En el ámbito angloamericano, que es un poco mi especialidad, solo recuerdo The Hermaphrodite Album (1973), de Peter Redgrove y Penelope Shuttle, experiencia pionera (pero sin continuación) que tuvo la virtud de abrir formal y temáticamente la obra de ambos.
Ahora nos llega Las formas débiles, firmado por la poeta mexicana Elisa Díaz Castelo (1986) y el venezolano Adalber Salas Hernández (1987). A pesar de su juventud, los dos tienen una amplia obra a sus espaldas y han desarrollado una labor admirable como traductores: Salas, en concreto, está empeñado en acercar a nuestro idioma los hitos de la literatura caribeña contemporánea (É. Glissant, Patrick Chamoiseau, Jamaica Kincaid, etc.).

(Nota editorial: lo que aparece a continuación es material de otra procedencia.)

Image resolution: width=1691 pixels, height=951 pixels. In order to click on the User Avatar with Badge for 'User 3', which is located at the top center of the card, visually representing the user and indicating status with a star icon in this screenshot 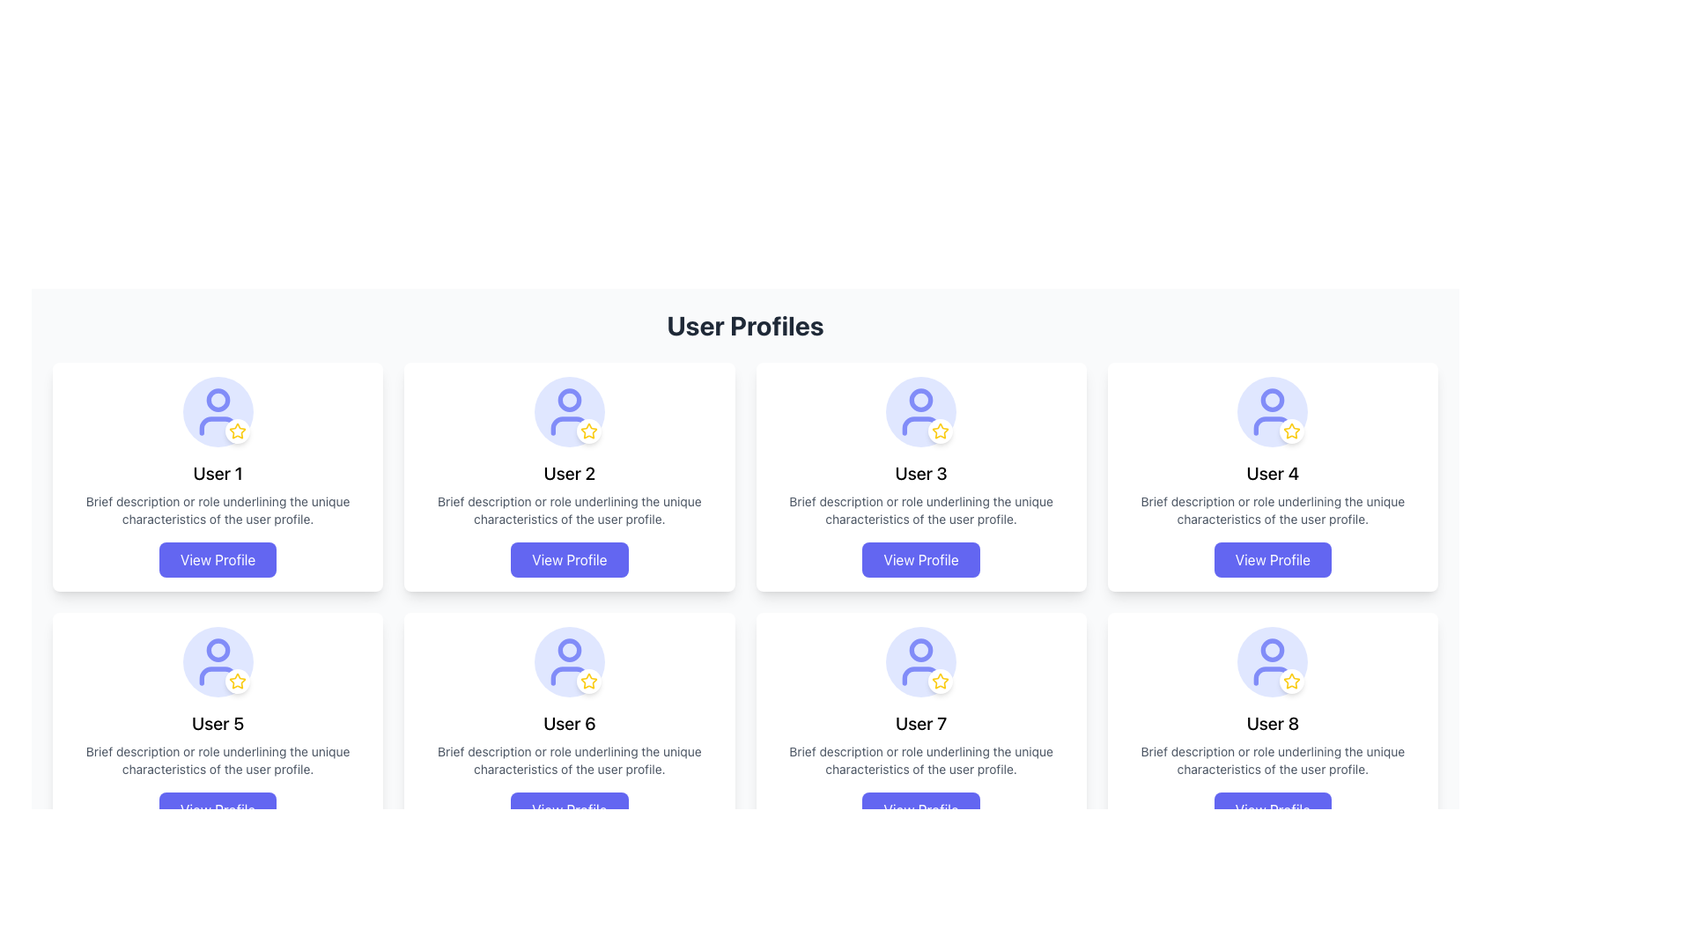, I will do `click(921, 411)`.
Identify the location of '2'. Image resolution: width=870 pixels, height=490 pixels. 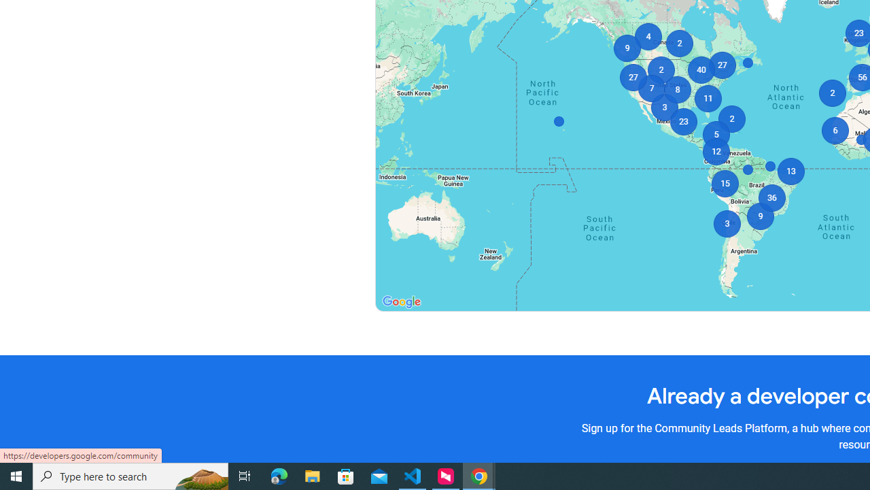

Las formas débiles es testimonio de una alianza que rebasa lo creativo, pero que se sustenta y toma cuerpo en la escritura. A diferencia de El álbum hermafrodita, que borraba las huellas de la autoría para crear un libro unitario, Díaz Castelo y Salas establecen un diálogo con nombre y apellidos a partir de una serie de palabras y conceptos que invitan al juego y la comparación. Términos como piedra, síntoma, pájaros, neutrinos o radiación de fondo, y así hasta 23, son puntos de partida que cada cual explora a su manera.
El producto final es una cornucopia deslumbrante de formas, temas, abordajes y estrategias de exploración. Si algo comparten nuestros autores es justamente una actitud abierta y generosa ante el mundo, una voluntad de ir a su encuentro sin repliegues protectores, con las armas de la imaginación y la palabra. Por suerte, siguen teniendo hambre de realidad y ganas de saciarla.
Este hambre se traduce en una escritura dilatada, capaz de tomarse su tiempo para sondear a gusto cada palabra/concepto. Poemas largos, de amplio desarrollo, pródigos pero no caudalosos, porque hay una sobriedad en el decir, una contención expresiva, que impide cualquier asomo de arbitrariedad o autocomplacencia. Pocas veces me ha sido dado leer, en la poesía joven en nuestro idioma, una aleación tan lograda y memorable de inventiva y fuerza verbales, de riqueza en imágenes y don para la palabra justa: más entrecortada y violenta en Díaz Castelo, más discursiva y fluida en Salas Hernández.
Si la primera recurre a toda clase de estrategias formales para dar cuenta de su relación conflictiva con el mundo, el segundo parece más cómodo con el verso tradicional, aunque a veces ensaye el poema en prosa. Tampoco hay una división clara: uno de los placeres del libro es ver cómo el diálogo va "contaminando" la escritura de ambos, hasta qué punto los tonos peculiares de cada cual se van transfiriendo furtivamente a su interlocutor.
La naturaleza del juego hace que estos poemas suelan tener un arranque de carácter "objetual": es decir, se parte de un algo, una cosa, una idea, pero pronto la escritura tiende sus garfios simultáneamente al adentro y al afuera, al espacio del yo –la memoria familiar y personal, la percepción subjetiva– y al espacio físico, objetivo, esa porción de mundo capaz de ser transformada por la imaginación.
Un ejemplo es "Piedra", convertido por Salas en un cuento angustioso como de Cortázar y por Díaz Castelo, más expresionista, en un correlato de la incomodidad del yo, en pugna con sus circunstancias. El resultado, magnético en ambos casos, da el tono del conjunto. No se lo pierdan.
El síntoma aparece por la noche, trata
de no hacer ruido al entrar en mi cuarto
pero escucho sus huesos cariados
armarse contra mi desvelo.
Se sienta al borde de mi cama y habla
en el lenguaje de los animales extintos.
Su corazón, acompasado al mío,
late en un semitono más amargo.
Me enseña cómo lograr que rimen
las cosas inciertas y produce
un coloquio de termómetros.
Enciendo la lámpara: se rompe
la oscuridad de un lado al otro.
El síntoma estornuda en el envés del codo.